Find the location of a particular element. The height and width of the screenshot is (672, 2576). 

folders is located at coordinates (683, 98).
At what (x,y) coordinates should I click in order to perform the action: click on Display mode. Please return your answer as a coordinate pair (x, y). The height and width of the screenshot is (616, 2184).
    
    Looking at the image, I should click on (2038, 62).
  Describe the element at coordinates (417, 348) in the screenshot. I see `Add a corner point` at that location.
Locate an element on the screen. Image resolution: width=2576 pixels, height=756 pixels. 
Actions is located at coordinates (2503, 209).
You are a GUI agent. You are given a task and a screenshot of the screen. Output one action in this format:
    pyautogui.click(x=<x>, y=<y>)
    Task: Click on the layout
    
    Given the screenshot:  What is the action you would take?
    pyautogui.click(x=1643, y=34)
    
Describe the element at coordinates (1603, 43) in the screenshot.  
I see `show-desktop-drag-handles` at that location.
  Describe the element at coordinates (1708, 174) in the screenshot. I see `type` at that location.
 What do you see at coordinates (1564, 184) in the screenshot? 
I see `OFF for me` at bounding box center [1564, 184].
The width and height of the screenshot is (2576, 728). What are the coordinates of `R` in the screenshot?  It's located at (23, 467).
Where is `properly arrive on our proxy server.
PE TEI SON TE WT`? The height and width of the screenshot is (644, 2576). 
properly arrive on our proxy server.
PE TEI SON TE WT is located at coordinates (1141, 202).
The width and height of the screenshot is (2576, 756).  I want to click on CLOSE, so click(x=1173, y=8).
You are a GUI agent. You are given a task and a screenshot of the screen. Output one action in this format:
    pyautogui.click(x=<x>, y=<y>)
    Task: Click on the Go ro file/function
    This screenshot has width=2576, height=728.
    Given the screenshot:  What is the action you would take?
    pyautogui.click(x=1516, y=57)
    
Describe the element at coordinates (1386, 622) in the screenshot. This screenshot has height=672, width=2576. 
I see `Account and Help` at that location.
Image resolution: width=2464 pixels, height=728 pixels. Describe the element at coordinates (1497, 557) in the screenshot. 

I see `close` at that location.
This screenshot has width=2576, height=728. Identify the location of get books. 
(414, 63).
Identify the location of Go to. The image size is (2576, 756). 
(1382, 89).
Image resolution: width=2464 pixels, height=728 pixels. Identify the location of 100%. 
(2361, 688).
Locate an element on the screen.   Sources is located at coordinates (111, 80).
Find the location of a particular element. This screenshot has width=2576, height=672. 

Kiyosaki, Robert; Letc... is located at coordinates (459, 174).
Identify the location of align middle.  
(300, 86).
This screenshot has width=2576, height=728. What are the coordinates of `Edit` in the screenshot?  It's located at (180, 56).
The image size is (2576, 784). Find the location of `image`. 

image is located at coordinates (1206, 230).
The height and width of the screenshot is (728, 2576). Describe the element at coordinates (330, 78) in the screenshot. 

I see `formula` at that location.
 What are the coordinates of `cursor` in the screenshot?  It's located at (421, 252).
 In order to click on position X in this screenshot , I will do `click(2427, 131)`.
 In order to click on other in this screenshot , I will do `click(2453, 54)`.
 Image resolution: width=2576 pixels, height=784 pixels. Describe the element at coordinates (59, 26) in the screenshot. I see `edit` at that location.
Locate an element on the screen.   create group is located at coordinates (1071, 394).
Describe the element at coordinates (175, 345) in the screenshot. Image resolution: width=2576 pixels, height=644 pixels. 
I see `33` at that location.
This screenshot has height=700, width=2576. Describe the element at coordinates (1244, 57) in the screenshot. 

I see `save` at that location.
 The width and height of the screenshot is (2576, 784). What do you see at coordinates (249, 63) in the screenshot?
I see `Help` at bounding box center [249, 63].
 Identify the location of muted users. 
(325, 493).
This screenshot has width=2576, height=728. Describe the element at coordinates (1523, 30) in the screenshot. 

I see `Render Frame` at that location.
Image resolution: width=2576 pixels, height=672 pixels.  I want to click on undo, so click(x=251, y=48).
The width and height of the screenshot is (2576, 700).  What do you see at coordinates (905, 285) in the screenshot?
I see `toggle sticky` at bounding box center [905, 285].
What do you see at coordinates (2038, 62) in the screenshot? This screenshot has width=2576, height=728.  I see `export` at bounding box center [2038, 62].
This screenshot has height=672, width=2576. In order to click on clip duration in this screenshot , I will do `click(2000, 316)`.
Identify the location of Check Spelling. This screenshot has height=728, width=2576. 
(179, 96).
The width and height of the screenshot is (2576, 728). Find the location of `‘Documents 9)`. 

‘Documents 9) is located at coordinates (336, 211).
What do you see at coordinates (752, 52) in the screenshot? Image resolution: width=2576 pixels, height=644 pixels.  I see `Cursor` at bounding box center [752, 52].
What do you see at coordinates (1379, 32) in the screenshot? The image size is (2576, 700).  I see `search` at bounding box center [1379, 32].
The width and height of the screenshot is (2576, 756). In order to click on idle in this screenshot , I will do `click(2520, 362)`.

- - -

Aim of the exercise => Copy every one of the records above word for word, keeping each line break and character as it appears.

Output of the task =>
Find the location of a particular element. The height and width of the screenshot is (672, 2576). 

folders is located at coordinates (683, 98).
At what (x,y) coordinates should I click in order to perform the action: click on Display mode. Please return your answer as a coordinate pair (x, y). The height and width of the screenshot is (616, 2184).
    
    Looking at the image, I should click on (2038, 62).
  Describe the element at coordinates (417, 348) in the screenshot. I see `Add a corner point` at that location.
Locate an element on the screen. Image resolution: width=2576 pixels, height=756 pixels. 
Actions is located at coordinates (2503, 209).
You are a GUI agent. You are given a task and a screenshot of the screen. Output one action in this format:
    pyautogui.click(x=<x>, y=<y>)
    Task: Click on the layout
    
    Given the screenshot:  What is the action you would take?
    pyautogui.click(x=1643, y=34)
    
Describe the element at coordinates (1603, 43) in the screenshot.  
I see `show-desktop-drag-handles` at that location.
  Describe the element at coordinates (1708, 174) in the screenshot. I see `type` at that location.
 What do you see at coordinates (1564, 184) in the screenshot? 
I see `OFF for me` at bounding box center [1564, 184].
The width and height of the screenshot is (2576, 728). What are the coordinates of `R` in the screenshot?  It's located at (23, 467).
Where is `properly arrive on our proxy server.
PE TEI SON TE WT`? The height and width of the screenshot is (644, 2576). 
properly arrive on our proxy server.
PE TEI SON TE WT is located at coordinates (1141, 202).
The width and height of the screenshot is (2576, 756).  I want to click on CLOSE, so click(x=1173, y=8).
You are a GUI agent. You are given a task and a screenshot of the screen. Output one action in this format:
    pyautogui.click(x=<x>, y=<y>)
    Task: Click on the Go ro file/function
    This screenshot has width=2576, height=728.
    Given the screenshot:  What is the action you would take?
    pyautogui.click(x=1516, y=57)
    
Describe the element at coordinates (1386, 622) in the screenshot. This screenshot has height=672, width=2576. 
I see `Account and Help` at that location.
Image resolution: width=2464 pixels, height=728 pixels. Describe the element at coordinates (1497, 557) in the screenshot. 

I see `close` at that location.
This screenshot has width=2576, height=728. Identify the location of get books. 
(414, 63).
Identify the location of Go to. The image size is (2576, 756). 
(1382, 89).
Image resolution: width=2464 pixels, height=728 pixels. Identify the location of 100%. 
(2361, 688).
Locate an element on the screen.   Sources is located at coordinates (111, 80).
Find the location of a particular element. This screenshot has width=2576, height=672. 

Kiyosaki, Robert; Letc... is located at coordinates (459, 174).
Identify the location of align middle.  
(300, 86).
This screenshot has width=2576, height=728. What are the coordinates of `Edit` in the screenshot?  It's located at (180, 56).
The image size is (2576, 784). Find the location of `image`. 

image is located at coordinates (1206, 230).
The height and width of the screenshot is (728, 2576). Describe the element at coordinates (330, 78) in the screenshot. 

I see `formula` at that location.
 What are the coordinates of `cursor` in the screenshot?  It's located at (421, 252).
 In order to click on position X in this screenshot , I will do `click(2427, 131)`.
 In order to click on other in this screenshot , I will do `click(2453, 54)`.
 Image resolution: width=2576 pixels, height=784 pixels. Describe the element at coordinates (59, 26) in the screenshot. I see `edit` at that location.
Locate an element on the screen.   create group is located at coordinates (1071, 394).
Describe the element at coordinates (175, 345) in the screenshot. Image resolution: width=2576 pixels, height=644 pixels. 
I see `33` at that location.
This screenshot has height=700, width=2576. Describe the element at coordinates (1244, 57) in the screenshot. 

I see `save` at that location.
 The width and height of the screenshot is (2576, 784). What do you see at coordinates (249, 63) in the screenshot?
I see `Help` at bounding box center [249, 63].
 Identify the location of muted users. 
(325, 493).
This screenshot has width=2576, height=728. Describe the element at coordinates (1523, 30) in the screenshot. 

I see `Render Frame` at that location.
Image resolution: width=2576 pixels, height=672 pixels.  I want to click on undo, so click(x=251, y=48).
The width and height of the screenshot is (2576, 700).  What do you see at coordinates (905, 285) in the screenshot?
I see `toggle sticky` at bounding box center [905, 285].
What do you see at coordinates (2038, 62) in the screenshot? This screenshot has width=2576, height=728.  I see `export` at bounding box center [2038, 62].
This screenshot has height=672, width=2576. In order to click on clip duration in this screenshot , I will do `click(2000, 316)`.
Identify the location of Check Spelling. This screenshot has height=728, width=2576. 
(179, 96).
The width and height of the screenshot is (2576, 728). Find the location of `‘Documents 9)`. 

‘Documents 9) is located at coordinates (336, 211).
What do you see at coordinates (752, 52) in the screenshot? Image resolution: width=2576 pixels, height=644 pixels.  I see `Cursor` at bounding box center [752, 52].
What do you see at coordinates (1379, 32) in the screenshot? The image size is (2576, 700).  I see `search` at bounding box center [1379, 32].
The width and height of the screenshot is (2576, 756). In order to click on idle in this screenshot , I will do `click(2520, 362)`.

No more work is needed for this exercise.